[Item position entries]
↓↓↓

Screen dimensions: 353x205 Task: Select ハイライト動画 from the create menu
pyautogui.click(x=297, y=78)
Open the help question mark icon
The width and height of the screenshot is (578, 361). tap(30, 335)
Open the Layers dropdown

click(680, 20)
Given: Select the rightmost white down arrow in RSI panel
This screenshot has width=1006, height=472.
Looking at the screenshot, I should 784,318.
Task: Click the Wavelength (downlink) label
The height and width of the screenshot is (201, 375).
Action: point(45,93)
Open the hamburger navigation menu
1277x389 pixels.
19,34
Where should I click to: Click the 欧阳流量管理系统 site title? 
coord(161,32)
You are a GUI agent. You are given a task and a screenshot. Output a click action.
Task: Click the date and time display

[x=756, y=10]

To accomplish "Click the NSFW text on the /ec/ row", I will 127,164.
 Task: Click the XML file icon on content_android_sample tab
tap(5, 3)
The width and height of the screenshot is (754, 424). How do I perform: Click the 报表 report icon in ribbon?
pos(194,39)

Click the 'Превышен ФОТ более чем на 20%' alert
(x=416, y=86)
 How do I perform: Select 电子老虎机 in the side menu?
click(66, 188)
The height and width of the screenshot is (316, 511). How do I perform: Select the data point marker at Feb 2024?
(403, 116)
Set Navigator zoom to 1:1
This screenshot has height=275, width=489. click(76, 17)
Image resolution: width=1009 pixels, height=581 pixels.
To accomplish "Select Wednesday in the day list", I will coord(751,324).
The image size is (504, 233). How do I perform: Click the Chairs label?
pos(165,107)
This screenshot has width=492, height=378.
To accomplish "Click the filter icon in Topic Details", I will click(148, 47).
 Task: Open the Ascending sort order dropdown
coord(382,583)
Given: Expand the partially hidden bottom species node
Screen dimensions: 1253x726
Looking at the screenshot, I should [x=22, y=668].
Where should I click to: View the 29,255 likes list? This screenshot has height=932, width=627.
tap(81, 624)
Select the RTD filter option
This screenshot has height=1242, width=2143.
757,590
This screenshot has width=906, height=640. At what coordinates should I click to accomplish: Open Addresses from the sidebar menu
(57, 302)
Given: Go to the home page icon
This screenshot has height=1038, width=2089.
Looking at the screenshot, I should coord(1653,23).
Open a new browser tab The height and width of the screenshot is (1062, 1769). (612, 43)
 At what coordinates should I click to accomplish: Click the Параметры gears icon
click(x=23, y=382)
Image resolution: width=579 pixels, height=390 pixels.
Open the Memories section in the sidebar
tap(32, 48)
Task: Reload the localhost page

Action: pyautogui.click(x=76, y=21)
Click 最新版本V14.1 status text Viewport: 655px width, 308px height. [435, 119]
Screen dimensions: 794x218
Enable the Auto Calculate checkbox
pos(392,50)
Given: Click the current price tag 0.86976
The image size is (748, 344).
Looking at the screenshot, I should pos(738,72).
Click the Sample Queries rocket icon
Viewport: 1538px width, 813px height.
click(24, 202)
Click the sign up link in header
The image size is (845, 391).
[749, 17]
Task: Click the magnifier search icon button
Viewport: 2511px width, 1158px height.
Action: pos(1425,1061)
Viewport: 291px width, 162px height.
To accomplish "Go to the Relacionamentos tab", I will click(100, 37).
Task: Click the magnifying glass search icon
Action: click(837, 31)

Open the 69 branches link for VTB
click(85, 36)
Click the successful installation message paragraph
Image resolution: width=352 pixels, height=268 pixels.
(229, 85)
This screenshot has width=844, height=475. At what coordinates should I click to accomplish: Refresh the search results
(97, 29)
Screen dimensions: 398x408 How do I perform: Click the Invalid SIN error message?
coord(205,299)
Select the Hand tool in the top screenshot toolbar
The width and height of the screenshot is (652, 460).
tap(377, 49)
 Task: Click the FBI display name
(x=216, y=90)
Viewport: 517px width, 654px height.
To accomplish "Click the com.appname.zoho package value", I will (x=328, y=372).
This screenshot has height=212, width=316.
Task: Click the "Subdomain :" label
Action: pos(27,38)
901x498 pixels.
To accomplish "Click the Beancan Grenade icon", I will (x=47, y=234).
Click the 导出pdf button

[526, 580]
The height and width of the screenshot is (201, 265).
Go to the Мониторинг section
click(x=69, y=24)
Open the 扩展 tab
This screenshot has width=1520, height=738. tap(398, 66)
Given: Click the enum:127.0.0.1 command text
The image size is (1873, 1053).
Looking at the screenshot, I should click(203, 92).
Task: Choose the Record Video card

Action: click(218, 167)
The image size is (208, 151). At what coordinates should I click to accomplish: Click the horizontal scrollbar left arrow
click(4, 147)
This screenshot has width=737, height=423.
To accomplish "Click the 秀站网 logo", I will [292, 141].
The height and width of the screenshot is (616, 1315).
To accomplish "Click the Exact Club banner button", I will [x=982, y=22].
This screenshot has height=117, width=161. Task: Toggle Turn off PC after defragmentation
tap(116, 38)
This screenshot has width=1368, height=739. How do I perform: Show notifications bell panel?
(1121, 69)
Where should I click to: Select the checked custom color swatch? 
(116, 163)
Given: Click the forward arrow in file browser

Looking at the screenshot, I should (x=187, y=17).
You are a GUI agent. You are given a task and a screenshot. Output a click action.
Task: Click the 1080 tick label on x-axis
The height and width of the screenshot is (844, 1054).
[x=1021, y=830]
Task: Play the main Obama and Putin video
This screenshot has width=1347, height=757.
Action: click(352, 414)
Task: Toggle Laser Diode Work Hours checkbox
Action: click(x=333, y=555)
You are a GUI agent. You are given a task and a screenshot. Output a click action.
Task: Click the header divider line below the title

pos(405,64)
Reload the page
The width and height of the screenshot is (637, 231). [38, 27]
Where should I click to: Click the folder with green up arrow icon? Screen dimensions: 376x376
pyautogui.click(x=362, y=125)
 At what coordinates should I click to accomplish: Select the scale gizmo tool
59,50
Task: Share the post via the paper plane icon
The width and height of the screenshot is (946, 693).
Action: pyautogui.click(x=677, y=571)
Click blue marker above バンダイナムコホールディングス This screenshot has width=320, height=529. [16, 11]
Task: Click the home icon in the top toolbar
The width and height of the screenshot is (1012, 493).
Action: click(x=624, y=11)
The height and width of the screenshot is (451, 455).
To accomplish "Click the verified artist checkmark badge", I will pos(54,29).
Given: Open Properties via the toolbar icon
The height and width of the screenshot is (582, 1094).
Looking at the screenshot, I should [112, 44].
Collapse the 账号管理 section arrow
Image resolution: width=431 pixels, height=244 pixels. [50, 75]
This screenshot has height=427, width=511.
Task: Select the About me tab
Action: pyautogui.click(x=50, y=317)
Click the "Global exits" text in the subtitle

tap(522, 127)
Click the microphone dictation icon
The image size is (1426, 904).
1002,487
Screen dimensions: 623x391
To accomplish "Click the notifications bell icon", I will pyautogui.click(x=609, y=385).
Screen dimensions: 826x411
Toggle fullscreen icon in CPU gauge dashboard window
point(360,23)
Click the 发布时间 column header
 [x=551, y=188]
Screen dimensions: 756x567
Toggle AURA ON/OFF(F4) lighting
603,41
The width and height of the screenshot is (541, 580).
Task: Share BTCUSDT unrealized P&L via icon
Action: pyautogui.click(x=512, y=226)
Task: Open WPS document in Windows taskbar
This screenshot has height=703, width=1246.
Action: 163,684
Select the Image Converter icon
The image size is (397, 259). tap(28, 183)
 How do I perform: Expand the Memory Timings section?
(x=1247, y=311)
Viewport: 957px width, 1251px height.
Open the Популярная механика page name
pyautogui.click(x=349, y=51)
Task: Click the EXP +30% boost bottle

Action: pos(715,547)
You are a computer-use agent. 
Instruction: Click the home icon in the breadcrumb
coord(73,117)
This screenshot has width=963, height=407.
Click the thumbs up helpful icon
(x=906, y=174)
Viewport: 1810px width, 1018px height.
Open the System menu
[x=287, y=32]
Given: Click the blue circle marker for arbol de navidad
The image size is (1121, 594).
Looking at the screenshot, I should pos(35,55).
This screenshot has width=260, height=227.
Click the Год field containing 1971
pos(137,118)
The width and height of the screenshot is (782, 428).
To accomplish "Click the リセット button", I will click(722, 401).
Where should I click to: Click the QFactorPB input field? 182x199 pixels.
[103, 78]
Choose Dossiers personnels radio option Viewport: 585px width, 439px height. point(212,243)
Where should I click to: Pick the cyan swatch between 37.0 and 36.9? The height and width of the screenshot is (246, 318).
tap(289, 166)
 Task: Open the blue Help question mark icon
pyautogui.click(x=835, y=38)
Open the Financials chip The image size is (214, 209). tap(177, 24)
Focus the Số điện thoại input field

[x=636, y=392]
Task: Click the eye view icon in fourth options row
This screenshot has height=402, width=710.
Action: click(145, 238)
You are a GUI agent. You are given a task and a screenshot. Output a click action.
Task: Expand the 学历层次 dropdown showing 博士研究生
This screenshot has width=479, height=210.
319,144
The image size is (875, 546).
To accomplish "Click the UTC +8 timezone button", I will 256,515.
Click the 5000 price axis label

↑↑↑

→ WRITTEN TASK
Express the listing lines above as a JSON list of strings, one string per line with blank lines left out, covering only the lines between the one containing "The height and width of the screenshot is (451, 455)." and the one containing "Looking at the screenshot, I should [112, 44].", both included.

→ ANSWER TO THE TASK
[
  "The height and width of the screenshot is (451, 455).",
  "To accomplish \"Click the verified artist checkmark badge\", I will pos(54,29).",
  "Given: Open Properties via the toolbar icon",
  "The height and width of the screenshot is (582, 1094).",
  "Looking at the screenshot, I should [112, 44]."
]